Echo the listing below line for line, with no changes.

-- start --

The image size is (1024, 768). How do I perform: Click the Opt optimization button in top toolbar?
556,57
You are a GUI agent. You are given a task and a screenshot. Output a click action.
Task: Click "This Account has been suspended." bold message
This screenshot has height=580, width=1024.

-- end --

**Response to the task**
The image size is (1024, 768). How do I perform: Click the Opt optimization button in top toolbar?
556,57
You are a GUI agent. You are given a task and a screenshot. Output a click action.
Task: Click "This Account has been suspended." bold message
This screenshot has height=580, width=1024.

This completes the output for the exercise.